15h Sarah Melsens, architectural engineer and urban designer, MIT-ADT University in Pune (India) and Henry van de Velde Research Group at the University of AntwerpThe political agency of Indian public-works engineers (1880-1980)
16h15 Revue de publications récentes sur l’histoire de la construction
Résumés
Pauline Ducret, actuellement PRAG d’histoire à l’Université de la Réunion, soutiendra en décembre 2022 une thèse de doctorat intitulée « La dynamique du chantier. Construire à Rome et dans le Latium (IVe s. av. J.-C. – Ier s. ap. J.-C.) » préparée sous la codirection de C. Saliou (Université Paris 8 – Vincennes – Saint-Denis) et S. Camporeale (Università di Siena). Elle y étudie les acteurs de la construction, des maîtres d’ouvrage aux ouvriers en passant par les architectes et les entrepreneurs, afin de mette en lumière l’organisation d’un secteur du bâtiment qui se structure peu à peu durant les derniers siècles de la République romaine.
L’ingénieur romain, une figure aux mille visages (IIe s. av. J.-C. – IIe s. ap. J.-C.)
Il n’existe pas, dans la Rome antique, de professionnels de la construction que l’on puisse identifier comme l’équivalent de la figure moderne de l’ingénieur ou, tout du moins, les sources antiques n’offrent-elles aucun parallèle clair à cette figure. Elles montrent plutôt l’éclatement de ses fonctions entre des personnages aux rôles et aux statuts fort différents.
Des architecti faiseurs de ponts, creuseurs de tunnels ou spécialisés dans les engins militaires aux machinatores et autres aménageurs de jardins, en passant par des entrepreneurs qui mettent en avant leurs compétences techniques, nous tenterons de dresser le portrait de ceux qui imaginent, innovent, adaptent, en un mot inventent l’architecture romaine.
Bibliographie sélective :
– « L’inscription de la via Caecilia (Italie, fin iie– début ier s. av. J.-C.) », Ædificare, Paris, 2021/1, p. 257-268.
– avec Carrive M., « Maintenance of the Parietal Coverings in Ancient Rome: Confrontation between Juridical Norms and Archaeological Evidence », Building Knowledge, Constructing Histories (6th International Congress on Construction History, Brussels), Boca Raton, Londres, 2018, p. 5-11.
– « Remplois d’éléments architecturaux volés et innovations architecturales : l’introduction du marbre dans la Rome tardo-républicaine », MEFRM, Rome, 2017/1, p. 165-176.

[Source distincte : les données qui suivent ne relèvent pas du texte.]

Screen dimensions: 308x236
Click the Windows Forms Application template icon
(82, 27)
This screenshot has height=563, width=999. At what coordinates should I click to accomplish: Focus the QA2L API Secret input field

– « Une machine au service d’un chantier de restauration : le redressement des colonnes du temple des Castors à la fin de la République », in Fleury P., Madelaine S. & Sammour K. (dir.), Autour des machines de Vitruve. L’Ingénierie romaine : textes, archéologie et restitution. Actes du colloque organisé par l’ERLIS à Caen (3-4 juin 2015), PUC, Caen, 2017, p. 161-172. – « The Restoration of the Columns of the Templum Castoris during Verres’ Praetorship: Machina and Organisation of the Building Site », in Camporeale S., DeLaine J. & Pizzo A. (dir.), Arqueología de la construcción V. Man-made materials, engineering and infrastructure (Oxford, University of Oxford, Ioannou Center, 11-12/05/2015), Anejos del AEspA, Merida, 2016, p. 201-208.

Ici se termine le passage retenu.